Lässt sich Liebe in Worten messen? Lear zumindest, der König von Britannien, findet diese Idee nicht abwegig und schreitet zur Tat. Das Unterfangen endet bekanntermaßen in der Katastrophe. Zum Finale seiner zweiten Spielzeit zeigt der Lindenfels Westflügel die wohl tragischste Tragödie aus Shakespeares Feder.
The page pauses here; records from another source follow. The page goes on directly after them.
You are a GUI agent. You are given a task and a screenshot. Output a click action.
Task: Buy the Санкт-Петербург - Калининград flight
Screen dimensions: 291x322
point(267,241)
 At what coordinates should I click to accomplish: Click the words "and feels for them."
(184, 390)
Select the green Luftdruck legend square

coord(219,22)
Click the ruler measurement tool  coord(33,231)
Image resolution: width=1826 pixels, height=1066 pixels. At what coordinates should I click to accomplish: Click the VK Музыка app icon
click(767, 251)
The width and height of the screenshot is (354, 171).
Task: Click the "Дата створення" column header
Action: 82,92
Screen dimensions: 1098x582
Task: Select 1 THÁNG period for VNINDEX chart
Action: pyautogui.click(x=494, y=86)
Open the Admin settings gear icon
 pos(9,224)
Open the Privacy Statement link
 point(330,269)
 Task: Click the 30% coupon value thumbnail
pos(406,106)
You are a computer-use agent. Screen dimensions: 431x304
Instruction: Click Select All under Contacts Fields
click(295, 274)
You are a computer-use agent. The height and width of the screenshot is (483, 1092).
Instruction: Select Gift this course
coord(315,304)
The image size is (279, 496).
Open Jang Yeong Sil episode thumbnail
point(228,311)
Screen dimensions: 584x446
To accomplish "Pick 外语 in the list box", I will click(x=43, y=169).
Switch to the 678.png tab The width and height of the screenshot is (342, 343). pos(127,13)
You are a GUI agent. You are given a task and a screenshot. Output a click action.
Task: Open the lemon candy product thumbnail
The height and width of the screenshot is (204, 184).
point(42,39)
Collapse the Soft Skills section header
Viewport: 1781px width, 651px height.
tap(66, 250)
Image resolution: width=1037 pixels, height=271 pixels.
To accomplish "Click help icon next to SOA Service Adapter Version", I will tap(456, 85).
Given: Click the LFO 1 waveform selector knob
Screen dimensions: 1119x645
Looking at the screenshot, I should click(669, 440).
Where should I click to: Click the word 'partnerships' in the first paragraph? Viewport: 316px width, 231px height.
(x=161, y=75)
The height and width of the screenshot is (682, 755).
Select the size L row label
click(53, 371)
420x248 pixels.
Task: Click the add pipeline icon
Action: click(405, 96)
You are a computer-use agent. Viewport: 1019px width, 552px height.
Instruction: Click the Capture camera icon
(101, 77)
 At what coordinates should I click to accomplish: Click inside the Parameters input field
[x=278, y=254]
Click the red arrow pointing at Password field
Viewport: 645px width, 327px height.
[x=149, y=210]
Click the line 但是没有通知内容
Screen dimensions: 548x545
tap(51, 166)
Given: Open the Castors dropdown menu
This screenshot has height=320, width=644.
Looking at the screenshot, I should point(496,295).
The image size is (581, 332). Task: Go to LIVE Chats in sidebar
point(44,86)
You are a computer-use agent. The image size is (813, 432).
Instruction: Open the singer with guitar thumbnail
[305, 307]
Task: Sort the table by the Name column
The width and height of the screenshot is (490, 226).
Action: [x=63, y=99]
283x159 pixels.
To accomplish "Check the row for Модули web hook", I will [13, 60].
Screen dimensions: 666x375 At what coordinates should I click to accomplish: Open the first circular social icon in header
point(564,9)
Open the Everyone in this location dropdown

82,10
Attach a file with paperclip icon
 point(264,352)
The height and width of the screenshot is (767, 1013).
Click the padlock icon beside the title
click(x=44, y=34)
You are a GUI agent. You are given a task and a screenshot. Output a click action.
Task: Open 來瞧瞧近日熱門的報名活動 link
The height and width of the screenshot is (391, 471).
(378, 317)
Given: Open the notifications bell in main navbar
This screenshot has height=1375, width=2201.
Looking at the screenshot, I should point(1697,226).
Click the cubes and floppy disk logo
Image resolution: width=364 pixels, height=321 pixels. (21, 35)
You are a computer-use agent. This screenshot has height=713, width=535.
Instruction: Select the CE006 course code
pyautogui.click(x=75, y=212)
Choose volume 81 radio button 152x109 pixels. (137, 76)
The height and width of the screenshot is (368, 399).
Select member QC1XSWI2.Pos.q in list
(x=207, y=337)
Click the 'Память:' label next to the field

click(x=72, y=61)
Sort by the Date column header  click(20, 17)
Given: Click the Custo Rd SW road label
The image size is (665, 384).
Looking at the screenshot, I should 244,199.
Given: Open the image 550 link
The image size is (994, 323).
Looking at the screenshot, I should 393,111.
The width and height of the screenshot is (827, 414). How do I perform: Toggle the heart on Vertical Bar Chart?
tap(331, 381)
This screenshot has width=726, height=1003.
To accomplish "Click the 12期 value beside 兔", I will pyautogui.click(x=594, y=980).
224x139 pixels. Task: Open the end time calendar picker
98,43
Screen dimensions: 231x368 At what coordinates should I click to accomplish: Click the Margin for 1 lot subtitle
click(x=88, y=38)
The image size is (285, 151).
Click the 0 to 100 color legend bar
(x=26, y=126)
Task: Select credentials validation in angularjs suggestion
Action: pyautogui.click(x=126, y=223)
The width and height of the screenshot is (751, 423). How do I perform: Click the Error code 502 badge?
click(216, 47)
Vom Wahn getrieben, durchstreift der elende König Lear die Heide. Seine Altersruhe hatte er sich eigentlich ganz anders vorgestellt. Nach Entlastung von der Bürde des Königtums suchend, ruft er seine drei Töchter zu sich, um das Land unter ihnen aufzuteilen. Zuvor jedoch will er ihre Liebe testen. Weil sich die jüngste Tochter dieser Prüfung entzieht, verstößt er sie und überschreibt den anderen beiden das Reich. Doch bald findet er sich von diesen selbst ausgesetzt und muss sich im öden Freiluftasyl einrichten. Er irrt umher und verendet schließlich im Delirium.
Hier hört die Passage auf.